Il ne s'agit pas de " produire " de la pensée, encore moins de la pensée utile, mais bien plutôt de
réfléchir. Comme Montaigne le disait à propos de l'éducation des enfants dans son chapitre " De
l'instruction " des Essais, il faut avoir " une tête bien faite plutôt qu'une tête bien pleine ". La
philosophie apprend à réfléchir, à problématiser, plutôt qu'elle ne cherche à établir des certitudes, des
connaissances. On pourrait aussi l'opposer à l'histoire, aux sciences de l'homme, qui comme la
philosophie, cherchent à comprendre le monde, l'être humain et la société, mais qui se basent sur les
faits et qui établissent des certitudes et même des lois. Descartes disait : je ne suis pas plus intelligent
qu'un autre, mais j'ai une méthode, soulignant ainsi le désir de structurer sa pensée, de lui fixer des
règles, formulant en quelque sorte le propre de la philosophie. Rappelons à ce propos que la philosophie
s'attache à la raison, qu'elle se veut donc essentiellement logique.

La philosophie " aime ". C'est un plaisir, une passion, et en cela, elle ne peut se définir par son utilité. On
peut s'interroger d'ailleurs sur un possible parallèle entre ce qui est plaisant mais pas utile, comme
l'amour, l'art, la philosophie, et ce qui est désagréable mais utile, comme le travail, dont l'étymologie est
" tripalium ", c'est-à-dire instrument de torture. Bien sûr il s'agit de ne pas faire d'amalgame, ce qui est
utile peut être plaisant. Mais la philosophie est un plaisir avant tout et de plus une donnée qui semble
inhérente à l'homme. La vie, en effet, ne peut se réduire à des considérations matérielles. L'homme est
également un esprit, un esprit pensant. Pour Descartes, il est même avant tout un " cogito ". L'homme a
besoin de s'épanouir de façon intellectuelle et psychologique en réfléchissant, en se posant des
questions, en appréhendant l'abstrait. Et soulignons que même s'il s'agit d'un besoin pour l'homme de
philosopher, la philosophie ne représente pas quelque chose d'utile pour l'homme, mais plutôt quelque
chose de nécessaire, d'essentiel. Ainsi, pour Socrate, la philosophie est une maïeutique. Chaque homme
est philosophe, il faut le faire accoucher de sa faculté philosophique. La philosophie ne s'enseigne pas
puisqu'elle est à l'intérieur de chacun d'entre nous.
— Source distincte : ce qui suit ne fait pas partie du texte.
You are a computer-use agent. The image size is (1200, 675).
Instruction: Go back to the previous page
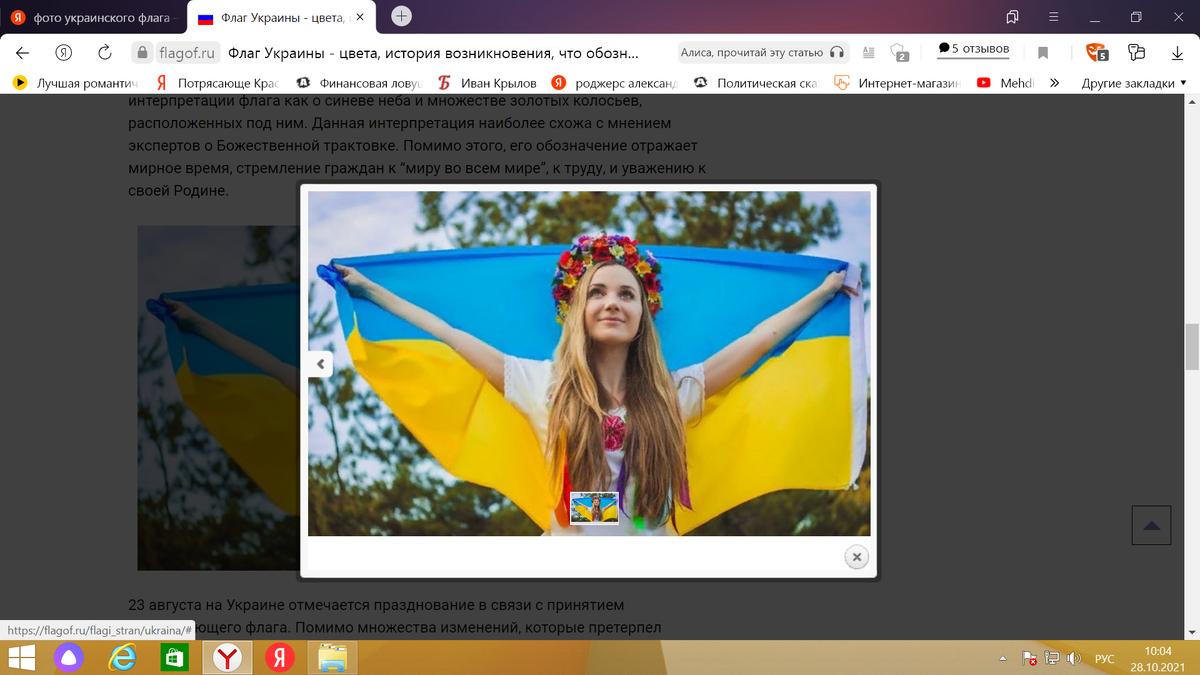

Il ne semble pas approprié de parler de l'utilité de la philosophie puisque la philosophie ne se définit


absolument pas par cette donnée, mais bien plutôt par la réflexion et le plaisir qu'elle suscite. En tant
qu'inhérente à chaque être, il semble de plus qu'elle soit impossible à récuser. Le critère d'inutilité est
totalement insuffisant pour récuser la philosophie.

Le propre de la philosophie ne réside pas dans son inutilité ou son utilité, et donc son aspect inutile
indéniable n'est pas en mesure de nous déranger. Nous ne demandons pas à la philosophie d'être utile.
Pourtant, à certains égards, elle peut l'être, ou plutôt elle présente des intérêts non négligeables. Celui
par exemple de nous faire réfléchir sur le fait que tout ne se réduit à l'utile, qu'il est possible de se
dégager de cette notion parfois dangereuse comme lorsqu'elle nous fait tomber dans l'utilitarisme. Ainsi
la philosophie nous apprend-elle qu'il vaut mieux parfois privilégier l'intérêt de l'autre par rapport au
sien, ce qui ne présente rien d'utile. Mais ce qui ne nous paraît pas utile directement peut l'être à une
échelle plus grande, comme celle de l'humanité. Ce qui n'est pas utile immédiatement, concrètement,
peut l'être dans une dimension plus large. C'est le cas de la vertu et de la philosophie. Ainsi la
philosophie est moins utile que nécessaire.